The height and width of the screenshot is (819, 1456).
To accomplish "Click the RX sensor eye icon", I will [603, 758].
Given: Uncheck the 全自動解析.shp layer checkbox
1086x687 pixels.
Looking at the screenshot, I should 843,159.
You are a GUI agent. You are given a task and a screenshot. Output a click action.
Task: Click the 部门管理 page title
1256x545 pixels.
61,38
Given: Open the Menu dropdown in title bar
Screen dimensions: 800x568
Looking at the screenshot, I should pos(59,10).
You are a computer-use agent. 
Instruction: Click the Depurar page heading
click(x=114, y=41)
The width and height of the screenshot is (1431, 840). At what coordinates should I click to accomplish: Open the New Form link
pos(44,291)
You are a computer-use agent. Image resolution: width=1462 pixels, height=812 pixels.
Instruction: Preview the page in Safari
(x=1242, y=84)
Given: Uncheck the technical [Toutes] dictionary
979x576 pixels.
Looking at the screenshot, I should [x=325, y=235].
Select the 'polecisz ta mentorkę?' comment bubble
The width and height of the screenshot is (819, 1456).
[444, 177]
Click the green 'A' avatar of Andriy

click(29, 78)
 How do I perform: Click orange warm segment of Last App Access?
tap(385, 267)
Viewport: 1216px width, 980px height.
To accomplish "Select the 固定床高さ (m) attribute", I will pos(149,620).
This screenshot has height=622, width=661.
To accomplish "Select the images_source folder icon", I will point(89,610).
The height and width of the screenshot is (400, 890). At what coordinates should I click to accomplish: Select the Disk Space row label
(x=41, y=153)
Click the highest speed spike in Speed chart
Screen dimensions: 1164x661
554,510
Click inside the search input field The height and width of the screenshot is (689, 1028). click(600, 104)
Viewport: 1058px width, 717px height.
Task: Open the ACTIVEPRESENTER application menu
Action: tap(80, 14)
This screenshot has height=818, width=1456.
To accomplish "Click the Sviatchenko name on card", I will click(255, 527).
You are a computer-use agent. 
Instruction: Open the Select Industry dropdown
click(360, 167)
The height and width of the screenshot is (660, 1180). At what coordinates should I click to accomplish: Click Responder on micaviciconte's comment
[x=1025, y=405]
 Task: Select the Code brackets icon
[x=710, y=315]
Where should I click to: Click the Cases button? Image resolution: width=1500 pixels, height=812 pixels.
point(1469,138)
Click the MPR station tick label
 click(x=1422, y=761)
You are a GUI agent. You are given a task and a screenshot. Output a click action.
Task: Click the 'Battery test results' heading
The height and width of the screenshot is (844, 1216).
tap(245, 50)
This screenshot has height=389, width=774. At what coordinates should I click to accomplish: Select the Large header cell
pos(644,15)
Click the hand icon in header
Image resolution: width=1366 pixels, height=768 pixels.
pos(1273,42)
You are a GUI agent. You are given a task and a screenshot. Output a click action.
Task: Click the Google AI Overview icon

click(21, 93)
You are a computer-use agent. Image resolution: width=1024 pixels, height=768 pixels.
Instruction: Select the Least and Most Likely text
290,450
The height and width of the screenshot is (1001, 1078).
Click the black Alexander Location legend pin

------

→ **AIM**
Lay out the records above as a JSON list of strings, with one string for each line and no blank lines.

→ **TASK ANSWER**
[
  "The height and width of the screenshot is (819, 1456).",
  "To accomplish \"Click the RX sensor eye icon\", I will [603, 758].",
  "Given: Uncheck the 全自動解析.shp layer checkbox",
  "1086x687 pixels.",
  "Looking at the screenshot, I should 843,159.",
  "You are a GUI agent. You are given a task and a screenshot. Output a click action.",
  "Task: Click the 部门管理 page title",
  "1256x545 pixels.",
  "61,38",
  "Given: Open the Menu dropdown in title bar",
  "Screen dimensions: 800x568",
  "Looking at the screenshot, I should pos(59,10).",
  "You are a computer-use agent. ",
  "Instruction: Click the Depurar page heading",
  "click(x=114, y=41)",
  "The width and height of the screenshot is (1431, 840). At what coordinates should I click to accomplish: Open the New Form link",
  "pos(44,291)",
  "You are a computer-use agent. Image resolution: width=1462 pixels, height=812 pixels.",
  "Instruction: Preview the page in Safari",
  "(x=1242, y=84)",
  "Given: Uncheck the technical [Toutes] dictionary",
  "979x576 pixels.",
  "Looking at the screenshot, I should [x=325, y=235].",
  "Select the 'polecisz ta mentorkę?' comment bubble",
  "The width and height of the screenshot is (819, 1456).",
  "[444, 177]",
  "Click the green 'A' avatar of Andriy",
  "click(29, 78)",
  " How do I perform: Click orange warm segment of Last App Access?",
  "tap(385, 267)",
  "Viewport: 1216px width, 980px height.",
  "To accomplish \"Select the 固定床高さ (m) attribute\", I will pos(149,620).",
  "This screenshot has height=622, width=661.",
  "To accomplish \"Select the images_source folder icon\", I will point(89,610).",
  "The height and width of the screenshot is (400, 890). At what coordinates should I click to accomplish: Select the Disk Space row label",
  "(x=41, y=153)",
  "Click the highest speed spike in Speed chart",
  "Screen dimensions: 1164x661",
  "554,510",
  "Click inside the search input field The height and width of the screenshot is (689, 1028). click(600, 104)",
  "Viewport: 1058px width, 717px height.",
  "Task: Open the ACTIVEPRESENTER application menu",
  "Action: tap(80, 14)",
  "This screenshot has height=818, width=1456.",
  "To accomplish \"Click the Sviatchenko name on card\", I will click(255, 527).",
  "You are a computer-use agent. ",
  "Instruction: Open the Select Industry dropdown",
  "click(360, 167)",
  "The height and width of the screenshot is (660, 1180). At what coordinates should I click to accomplish: Click Responder on micaviciconte's comment",
  "[x=1025, y=405]",
  " Task: Select the Code brackets icon",
  "[x=710, y=315]",
  "Where should I click to: Click the Cases button? Image resolution: width=1500 pixels, height=812 pixels.",
  "point(1469,138)",
  "Click the MPR station tick label",
  " click(x=1422, y=761)",
  "You are a GUI agent. You are given a task and a screenshot. Output a click action.",
  "Task: Click the 'Battery test results' heading",
  "The height and width of the screenshot is (844, 1216).",
  "tap(245, 50)",
  "This screenshot has height=389, width=774. At what coordinates should I click to accomplish: Select the Large header cell",
  "pos(644,15)",
  "Click the hand icon in header",
  "Image resolution: width=1366 pixels, height=768 pixels.",
  "pos(1273,42)",
  "You are a GUI agent. You are given a task and a screenshot. Output a click action.",
  "Task: Click the Google AI Overview icon",
  "click(21, 93)",
  "You are a computer-use agent. Image resolution: width=1024 pixels, height=768 pixels.",
  "Instruction: Select the Least and Most Likely text",
  "290,450",
  "The height and width of the screenshot is (1001, 1078).",
  "Click the black Alexander Location legend pin"
]